働き方、生き方、人と人との距離のとり方……。新型コロナウィルスの感染拡大が、世の中を一変させました。それに伴い、DeNAも、そのスタイルをしなやかに変えています。
社員はほぼすべてフルリモート体制に。リアルイベントは中止となり、予定していたサービス・イベントのいくつかは先送りになっています。「しかし、私たちは変化の中でも“変わらぬDelight”を提供し続けている自負がある」とCOO室・新型コロナウィルス対策本部メンバーの野上大介は言い切ります。

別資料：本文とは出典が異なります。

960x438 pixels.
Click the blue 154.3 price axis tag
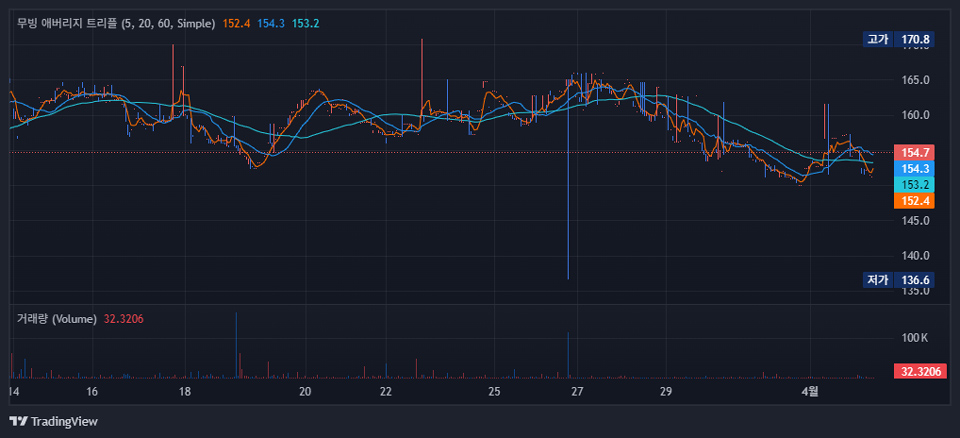[915, 169]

なぜ、それができるのか?withコロナ時代の、DeNAの新しい働き方を紹介します。
渋谷本社への出社人数は、2%以下
――いまはほぼ全社員がリモートワークですか?
はい。4月7日の緊急事態宣言の翌日以降、渋谷本社の出社比率は2%弱、初台オフィスや新潟にあるカスタマーサポートセンターは1割程度(※1)に抑えられています。
※1……2020年5月15日のインタビュー実施時点の数字
――野上さんがいる、新型コロナウィルス対策本部の役割とは?
新型コロナウィルスの感染リスクや生活の不安から従業員と事業を守るとともに、感染拡大防止に協力するのがこれまで担ってきた大きなミッションです。加えて、今後はDeNAが培ってきたノウハウや知見を広く社会に還元して貢献することも、もう一つの大きなミッションとしていきたいと考えています。
対策本部長は弊社CMO(チーフ・メディカル・オフィサー)の三宅邦明。本社のHR(人事・総務)、経営管理部門、社内ITサポート部門などコーポレートを中心に、さらにリモート時に影響度合いが高まりそうなCS部門などの事業部もアサインされています。合計30名ほどのメンバーで、コアメンバーは10名程度、毎日30分から1時間ほどのミーティングを設置時からZoomで実施しています。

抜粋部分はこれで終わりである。